## INPUT DATA

***

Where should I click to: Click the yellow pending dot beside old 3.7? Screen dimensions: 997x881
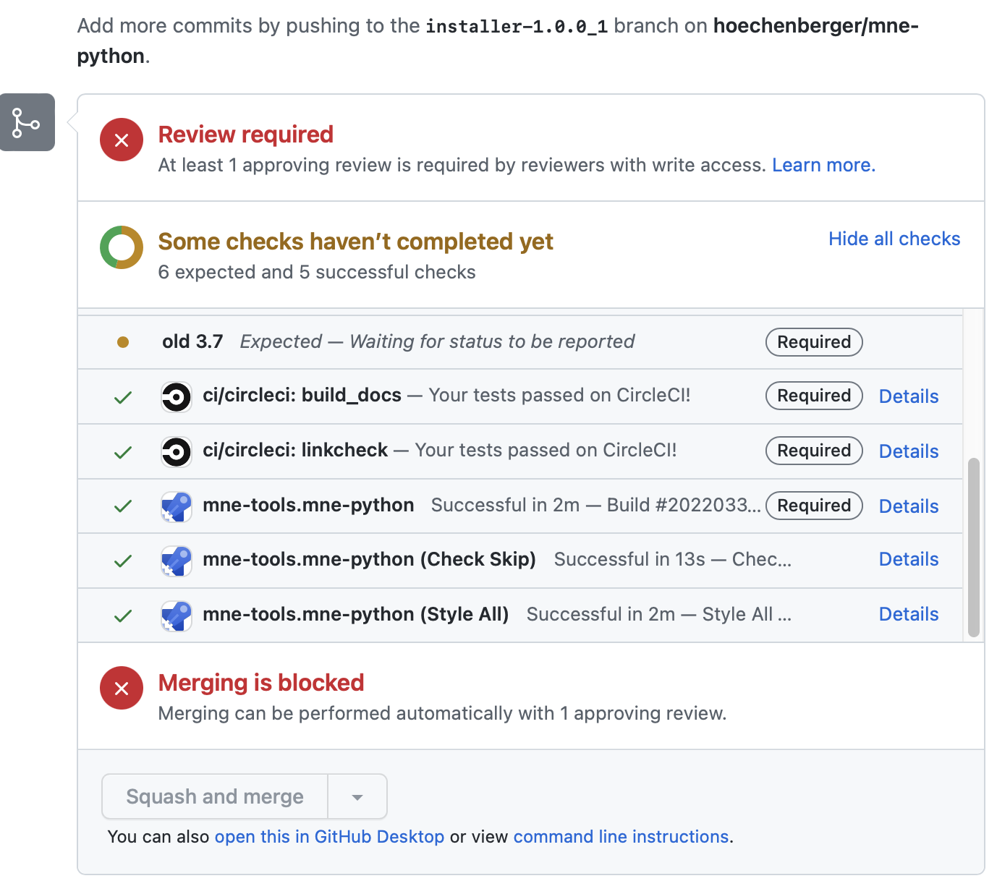click(x=123, y=341)
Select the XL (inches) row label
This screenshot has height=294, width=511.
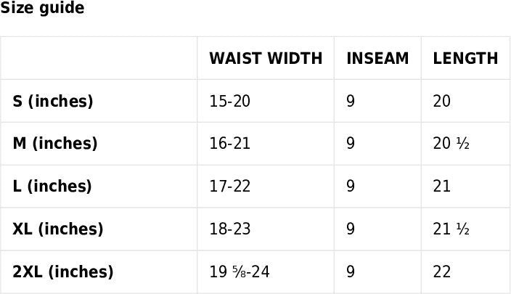(x=58, y=229)
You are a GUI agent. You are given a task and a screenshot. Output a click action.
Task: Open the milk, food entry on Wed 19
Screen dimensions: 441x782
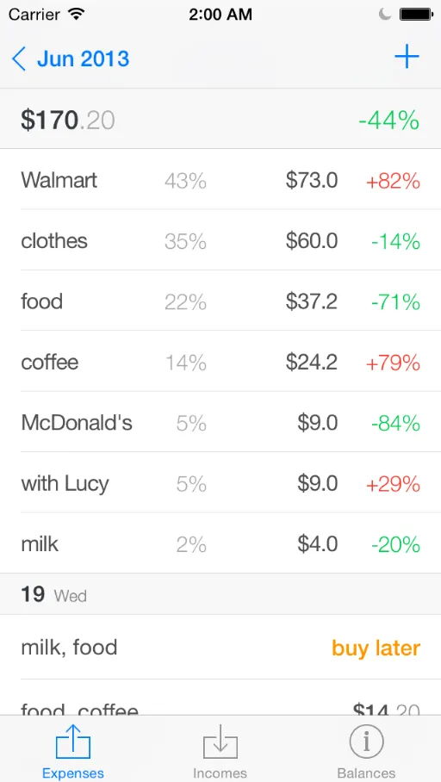[221, 648]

***

Repeat the whole listing above word for word, but keep any picture out of it.

## RESPONSE TO THE TASK
Where should I click to: Click the yellow pending dot beside old 3.7? Screen dimensions: 997x881
click(x=123, y=341)
Select the XL (inches) row label
This screenshot has height=294, width=511.
(x=58, y=229)
You are a GUI agent. You are given a task and a screenshot. Output a click action.
Task: Open the milk, food entry on Wed 19
Screen dimensions: 441x782
[221, 648]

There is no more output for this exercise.